For Immediate Release, September 9, 2011
||Jay Lininger, Center for Biological Diversity, (928) 853-9929
Leanne Leith, Conservation Voters New Mexico, (505) 710-8406
New Mexico Politician Relies on Misinformation in Seeking Delay of Protection for Rare Lizard
Bill Cites Debunked Claims of Widespread Economic Harm From Saving Lizard
That Lives in Just 1 Percent of Permian Basin
ALBUQUERQUE, N.M.— The Center for Biological Diversity and Conservation Voters New Mexico today criticized a bill introduced Thursday by state Rep. Paul Bandy (R-Aztec) seeking a one-year delay of federal listing for the rare dunes sagebrush lizard under the Endangered Species Act. Bandy’s bill repeats the long-debunked claim that protecting the lizard would have a “significant adverse impact” on the economy of southeast New Mexico. In fact, the lizard’s habitat exists on less than 1 percent of the Permian Basin oil patch in southeast New Mexico and west Texas.

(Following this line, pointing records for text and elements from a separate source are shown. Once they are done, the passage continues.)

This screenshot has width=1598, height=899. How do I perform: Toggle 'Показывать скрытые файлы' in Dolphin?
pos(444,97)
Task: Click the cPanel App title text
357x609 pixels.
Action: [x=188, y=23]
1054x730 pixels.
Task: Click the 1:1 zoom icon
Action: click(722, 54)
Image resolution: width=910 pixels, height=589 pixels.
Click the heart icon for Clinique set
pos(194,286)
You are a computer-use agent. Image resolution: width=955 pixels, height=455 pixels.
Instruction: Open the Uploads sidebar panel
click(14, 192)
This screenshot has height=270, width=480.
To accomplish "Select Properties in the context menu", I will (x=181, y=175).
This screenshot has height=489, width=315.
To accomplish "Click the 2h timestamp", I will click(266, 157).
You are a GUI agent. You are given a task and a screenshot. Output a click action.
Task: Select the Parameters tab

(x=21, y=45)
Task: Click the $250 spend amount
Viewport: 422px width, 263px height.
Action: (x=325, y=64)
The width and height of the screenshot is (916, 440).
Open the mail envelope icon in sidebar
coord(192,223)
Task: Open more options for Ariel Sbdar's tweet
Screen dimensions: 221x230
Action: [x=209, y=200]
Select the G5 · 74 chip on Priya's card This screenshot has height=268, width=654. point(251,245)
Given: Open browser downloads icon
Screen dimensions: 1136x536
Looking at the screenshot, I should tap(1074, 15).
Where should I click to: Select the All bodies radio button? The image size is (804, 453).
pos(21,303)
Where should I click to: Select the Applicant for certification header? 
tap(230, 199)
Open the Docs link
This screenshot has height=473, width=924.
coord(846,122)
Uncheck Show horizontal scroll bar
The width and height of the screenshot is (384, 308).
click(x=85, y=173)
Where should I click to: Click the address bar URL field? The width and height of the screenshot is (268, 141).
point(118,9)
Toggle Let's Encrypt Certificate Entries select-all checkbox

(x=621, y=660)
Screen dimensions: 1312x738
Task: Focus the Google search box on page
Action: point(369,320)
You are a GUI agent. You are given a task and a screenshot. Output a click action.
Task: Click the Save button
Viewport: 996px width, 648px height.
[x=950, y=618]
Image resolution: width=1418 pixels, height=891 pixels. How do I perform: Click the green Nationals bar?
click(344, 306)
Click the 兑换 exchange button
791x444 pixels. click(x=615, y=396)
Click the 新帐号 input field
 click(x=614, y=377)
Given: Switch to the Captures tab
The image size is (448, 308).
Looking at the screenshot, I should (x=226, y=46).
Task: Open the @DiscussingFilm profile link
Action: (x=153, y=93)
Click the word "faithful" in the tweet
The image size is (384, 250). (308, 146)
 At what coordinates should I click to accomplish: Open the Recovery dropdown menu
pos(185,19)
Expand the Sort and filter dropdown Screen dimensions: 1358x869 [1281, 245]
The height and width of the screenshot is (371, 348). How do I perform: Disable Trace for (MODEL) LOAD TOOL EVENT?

“Politicians opposing lizard protection make the outlandish claim that it will harm the economy but cite no evidence to back that up,” said Jay Lininger, an ecologist with the Center. “This imperiled animal’s habitat is minuscule compared to oil and gas activity in southeast New Mexico.”
Even if passed by the New Mexico Legislature in its current special session, the bill would have no legal effect on the decision to list the lizard that the U.S. Fish and Wildlife Service will make by December 14.
“During this special session, legislators and Governor Martinez should be focused on their constitutional responsibility to redistrict the state, and on critical priorities like banning fireworks during drought,” said Leanne Leith, political director of Conservation Voters New Mexico. “Inflammatory and divisive measures like this distract attention and waste time.”
Debate over protection for the lizard comes as oil and gas companies are stockpiling surplus drilling leases on public lands outside lizard habitat in New Mexico, Colorado, Utah and Wyoming. Companies have failed to use more than 6,500 drilling permits, yet the Interior Department expects to issue 40 percent more permits in 2011 than in 2010.
The dunes sagebrush lizard has the second-smallest range of any North American lizard, living only in southeast New Mexico and west Texas on sand dunes covered by shinnery oak. The lizard’s habitat has long been in decline. The Center first petitioned for the lizard’s protection in 2002. In December 2010, the Fish and Wildlife Service proposed protecting the lizard under the Endangered Species Act.